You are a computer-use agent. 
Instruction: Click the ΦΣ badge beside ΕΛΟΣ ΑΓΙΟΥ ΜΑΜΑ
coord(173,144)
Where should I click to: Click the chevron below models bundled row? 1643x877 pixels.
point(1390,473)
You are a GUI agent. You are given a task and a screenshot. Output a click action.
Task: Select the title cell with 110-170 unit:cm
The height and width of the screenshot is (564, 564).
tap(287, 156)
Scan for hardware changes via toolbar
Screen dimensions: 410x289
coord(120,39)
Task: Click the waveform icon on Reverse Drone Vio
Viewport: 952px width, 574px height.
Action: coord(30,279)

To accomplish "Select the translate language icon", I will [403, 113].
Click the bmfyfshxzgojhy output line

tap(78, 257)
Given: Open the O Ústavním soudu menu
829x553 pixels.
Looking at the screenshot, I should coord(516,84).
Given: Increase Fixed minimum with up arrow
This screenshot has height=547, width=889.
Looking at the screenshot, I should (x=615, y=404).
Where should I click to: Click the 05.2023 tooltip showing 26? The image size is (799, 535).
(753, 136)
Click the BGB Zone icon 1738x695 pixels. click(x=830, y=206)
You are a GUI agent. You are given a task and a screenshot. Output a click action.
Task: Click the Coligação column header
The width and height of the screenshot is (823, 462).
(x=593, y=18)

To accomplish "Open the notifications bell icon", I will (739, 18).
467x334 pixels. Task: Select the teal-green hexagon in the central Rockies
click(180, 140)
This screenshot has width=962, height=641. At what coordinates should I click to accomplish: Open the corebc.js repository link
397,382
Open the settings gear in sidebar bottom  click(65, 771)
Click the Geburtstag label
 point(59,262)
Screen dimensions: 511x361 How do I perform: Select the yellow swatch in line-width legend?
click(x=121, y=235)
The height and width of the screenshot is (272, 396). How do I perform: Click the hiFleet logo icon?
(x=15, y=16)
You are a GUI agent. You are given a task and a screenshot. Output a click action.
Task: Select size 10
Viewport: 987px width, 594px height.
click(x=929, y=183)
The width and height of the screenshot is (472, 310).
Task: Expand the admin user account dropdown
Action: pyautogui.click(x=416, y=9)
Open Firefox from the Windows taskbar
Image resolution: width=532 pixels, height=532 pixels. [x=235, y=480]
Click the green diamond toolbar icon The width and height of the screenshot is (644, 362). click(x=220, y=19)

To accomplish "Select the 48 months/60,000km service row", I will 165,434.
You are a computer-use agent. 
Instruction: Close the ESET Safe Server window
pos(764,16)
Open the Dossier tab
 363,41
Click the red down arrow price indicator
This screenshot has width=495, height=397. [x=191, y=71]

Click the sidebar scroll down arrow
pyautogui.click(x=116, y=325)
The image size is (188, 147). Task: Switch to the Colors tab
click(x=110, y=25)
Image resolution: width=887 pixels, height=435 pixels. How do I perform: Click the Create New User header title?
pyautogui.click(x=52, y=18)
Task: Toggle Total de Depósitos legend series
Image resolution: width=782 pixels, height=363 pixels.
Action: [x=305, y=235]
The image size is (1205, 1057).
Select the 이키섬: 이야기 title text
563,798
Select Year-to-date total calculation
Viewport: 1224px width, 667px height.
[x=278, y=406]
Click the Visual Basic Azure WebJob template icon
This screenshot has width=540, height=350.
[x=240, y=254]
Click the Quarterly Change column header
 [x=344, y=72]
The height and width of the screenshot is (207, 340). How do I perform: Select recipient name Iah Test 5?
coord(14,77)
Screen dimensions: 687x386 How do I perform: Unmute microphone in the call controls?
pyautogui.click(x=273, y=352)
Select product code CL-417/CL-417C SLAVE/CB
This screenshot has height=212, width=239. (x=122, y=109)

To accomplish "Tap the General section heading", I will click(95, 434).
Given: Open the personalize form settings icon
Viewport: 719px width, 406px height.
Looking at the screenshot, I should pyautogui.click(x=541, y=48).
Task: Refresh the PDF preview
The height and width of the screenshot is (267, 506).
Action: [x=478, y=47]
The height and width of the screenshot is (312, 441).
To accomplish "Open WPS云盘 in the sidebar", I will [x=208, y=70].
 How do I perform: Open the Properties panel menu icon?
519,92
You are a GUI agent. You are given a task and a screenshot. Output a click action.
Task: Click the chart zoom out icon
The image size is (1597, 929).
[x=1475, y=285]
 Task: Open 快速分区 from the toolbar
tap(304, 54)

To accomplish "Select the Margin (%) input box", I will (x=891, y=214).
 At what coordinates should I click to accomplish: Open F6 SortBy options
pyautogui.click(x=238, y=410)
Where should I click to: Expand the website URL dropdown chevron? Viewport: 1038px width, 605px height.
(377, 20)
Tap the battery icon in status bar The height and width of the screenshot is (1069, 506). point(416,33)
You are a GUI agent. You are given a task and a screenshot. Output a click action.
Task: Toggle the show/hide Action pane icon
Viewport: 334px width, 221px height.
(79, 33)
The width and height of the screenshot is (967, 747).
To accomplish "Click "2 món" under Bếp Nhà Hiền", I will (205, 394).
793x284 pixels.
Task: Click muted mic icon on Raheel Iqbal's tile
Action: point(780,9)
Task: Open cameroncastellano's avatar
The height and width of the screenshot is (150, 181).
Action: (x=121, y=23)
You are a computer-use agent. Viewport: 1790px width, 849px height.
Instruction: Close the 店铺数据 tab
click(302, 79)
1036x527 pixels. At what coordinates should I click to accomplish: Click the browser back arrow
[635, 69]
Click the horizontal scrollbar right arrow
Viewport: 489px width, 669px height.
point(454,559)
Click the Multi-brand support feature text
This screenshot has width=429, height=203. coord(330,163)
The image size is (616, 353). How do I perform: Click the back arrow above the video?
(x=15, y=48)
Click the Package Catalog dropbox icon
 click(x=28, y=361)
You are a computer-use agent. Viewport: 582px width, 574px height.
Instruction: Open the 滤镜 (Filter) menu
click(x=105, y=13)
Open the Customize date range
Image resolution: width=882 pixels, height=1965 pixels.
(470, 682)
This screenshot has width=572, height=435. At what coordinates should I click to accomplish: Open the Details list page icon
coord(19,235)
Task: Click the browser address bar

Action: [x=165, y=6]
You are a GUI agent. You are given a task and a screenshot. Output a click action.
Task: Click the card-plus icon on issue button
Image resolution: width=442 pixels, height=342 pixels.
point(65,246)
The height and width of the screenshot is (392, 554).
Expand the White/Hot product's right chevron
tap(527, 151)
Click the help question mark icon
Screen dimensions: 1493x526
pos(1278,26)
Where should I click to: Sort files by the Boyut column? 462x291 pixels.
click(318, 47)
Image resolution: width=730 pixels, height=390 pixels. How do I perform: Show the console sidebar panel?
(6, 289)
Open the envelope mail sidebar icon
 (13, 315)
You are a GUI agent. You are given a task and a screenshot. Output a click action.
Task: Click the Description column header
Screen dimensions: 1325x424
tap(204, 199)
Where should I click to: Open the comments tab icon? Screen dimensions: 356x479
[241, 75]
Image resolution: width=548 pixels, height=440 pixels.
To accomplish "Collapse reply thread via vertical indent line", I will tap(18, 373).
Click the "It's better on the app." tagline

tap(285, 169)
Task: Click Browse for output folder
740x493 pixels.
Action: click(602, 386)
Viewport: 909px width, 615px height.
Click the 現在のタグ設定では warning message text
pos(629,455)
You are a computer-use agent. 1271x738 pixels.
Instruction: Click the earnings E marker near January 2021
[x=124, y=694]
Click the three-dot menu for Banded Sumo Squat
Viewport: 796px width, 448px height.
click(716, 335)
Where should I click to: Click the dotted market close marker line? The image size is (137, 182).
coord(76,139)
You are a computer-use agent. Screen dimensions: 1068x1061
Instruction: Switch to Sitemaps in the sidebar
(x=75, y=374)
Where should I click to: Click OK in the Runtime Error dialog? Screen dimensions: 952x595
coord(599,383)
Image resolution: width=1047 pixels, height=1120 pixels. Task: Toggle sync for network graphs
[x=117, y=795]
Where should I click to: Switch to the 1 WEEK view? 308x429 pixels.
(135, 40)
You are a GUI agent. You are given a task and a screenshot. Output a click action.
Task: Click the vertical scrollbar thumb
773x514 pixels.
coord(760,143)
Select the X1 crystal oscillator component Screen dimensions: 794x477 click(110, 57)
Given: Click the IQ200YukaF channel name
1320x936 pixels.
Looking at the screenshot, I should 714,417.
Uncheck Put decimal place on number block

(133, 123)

*Exercise*. Using only the data above, copy out the lines that include the word "settings".

*Exercise output*.
Open the settings gear in sidebar bottom  click(65, 771)
Given: Open the personalize form settings icon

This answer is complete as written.